Using Unicode Characters in Fortran

The problem is that, at least as far as I understand, a “character” is a very vague term and not precisely defined in Unicode. I’ll highly reccoment the Characters section of the UTF-8 Everywhere Manifesto. Some relevant quotes:

(…)

  • User-perceived character — Whatever the end user thinks of as a character. This notion is language dependent. For instance, ‘ch’ is two letters in English and Latin, but considered to be one letter in Czech and Slovak.
  • Grapheme cluster — A sequence of coded characters that ‘should be kept together’.[§2.11] Grapheme clusters approximate the notion of user-perceived characters in a language independent way. They are used for, e.g., cursor movement and selection.
    (…)

‘Character’ may refer to any of the above.
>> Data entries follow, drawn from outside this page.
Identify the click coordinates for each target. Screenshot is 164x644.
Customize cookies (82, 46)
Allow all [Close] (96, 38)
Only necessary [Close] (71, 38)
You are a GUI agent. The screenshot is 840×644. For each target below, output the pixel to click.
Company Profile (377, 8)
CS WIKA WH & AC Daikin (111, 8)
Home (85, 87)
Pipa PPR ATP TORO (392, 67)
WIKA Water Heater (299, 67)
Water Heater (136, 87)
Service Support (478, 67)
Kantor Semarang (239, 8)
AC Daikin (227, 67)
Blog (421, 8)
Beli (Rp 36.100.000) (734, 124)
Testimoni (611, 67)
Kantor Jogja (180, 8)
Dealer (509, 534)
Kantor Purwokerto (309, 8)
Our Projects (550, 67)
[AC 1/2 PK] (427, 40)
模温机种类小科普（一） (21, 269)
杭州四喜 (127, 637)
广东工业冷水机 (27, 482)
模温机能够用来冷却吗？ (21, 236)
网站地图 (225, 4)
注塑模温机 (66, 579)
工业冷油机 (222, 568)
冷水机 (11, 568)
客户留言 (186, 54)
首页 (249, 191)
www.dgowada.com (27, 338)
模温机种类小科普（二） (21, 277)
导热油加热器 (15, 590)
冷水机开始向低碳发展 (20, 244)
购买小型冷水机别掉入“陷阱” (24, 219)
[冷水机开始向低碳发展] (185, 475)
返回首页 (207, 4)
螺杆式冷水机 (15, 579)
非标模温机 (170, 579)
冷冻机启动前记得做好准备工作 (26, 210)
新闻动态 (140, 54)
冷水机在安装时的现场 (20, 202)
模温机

The Unicode Standard uses it as a synonym for coded character.[§3.4] When a programming language or a library documentation says ‘character’, it typically means a code unit. When an end user is asked about the number of characters in a string, he will count the user-perceived characters. A programmer might count characters as code units, code points, or grapheme clusters, according to the level of the programmer’s Unicode expertise. For example, this is how Twitter counts characters. In our opinion, a string length function should not necessarily return one for the string ‘:koala:’ to be considered Unicode-compliant.

(Emphasis on the last sentence added by me)